### WHAT THIS TASK INVOLVES
Using the line that contains "2016年NOISE台北髮型秀 (209, 1966)" as the first line and the last line of the data as the final one, give every line in that range again exactly.

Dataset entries
^^^^^^^^

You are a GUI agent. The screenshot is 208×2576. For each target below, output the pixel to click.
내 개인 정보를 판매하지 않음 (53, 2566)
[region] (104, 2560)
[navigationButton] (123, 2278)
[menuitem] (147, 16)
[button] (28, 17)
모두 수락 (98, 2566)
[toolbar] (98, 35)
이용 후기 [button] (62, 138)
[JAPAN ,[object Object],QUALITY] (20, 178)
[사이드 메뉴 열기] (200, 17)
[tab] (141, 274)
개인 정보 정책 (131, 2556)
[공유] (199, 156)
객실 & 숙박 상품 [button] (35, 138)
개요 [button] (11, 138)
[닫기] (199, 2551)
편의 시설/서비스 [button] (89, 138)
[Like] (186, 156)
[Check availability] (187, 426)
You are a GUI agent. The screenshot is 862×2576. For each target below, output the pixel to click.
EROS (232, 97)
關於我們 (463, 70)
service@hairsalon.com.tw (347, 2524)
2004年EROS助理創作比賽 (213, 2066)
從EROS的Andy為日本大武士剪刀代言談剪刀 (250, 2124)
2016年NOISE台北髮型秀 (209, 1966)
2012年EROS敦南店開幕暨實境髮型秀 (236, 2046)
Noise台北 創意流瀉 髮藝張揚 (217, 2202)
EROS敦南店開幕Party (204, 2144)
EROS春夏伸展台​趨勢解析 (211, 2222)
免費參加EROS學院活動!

^^^^^^^^

### COMPLETED TASK
2016年NOISE台北髮型秀 (209, 1966)
2012年EROS敦南店開幕暨實境髮型秀 (236, 2046)
Noise台北 創意流瀉 髮藝張揚 (217, 2202)
EROS敦南店開幕Party (204, 2144)
EROS春夏伸展台​趨勢解析 (211, 2222)
免費參加EROS學院活動!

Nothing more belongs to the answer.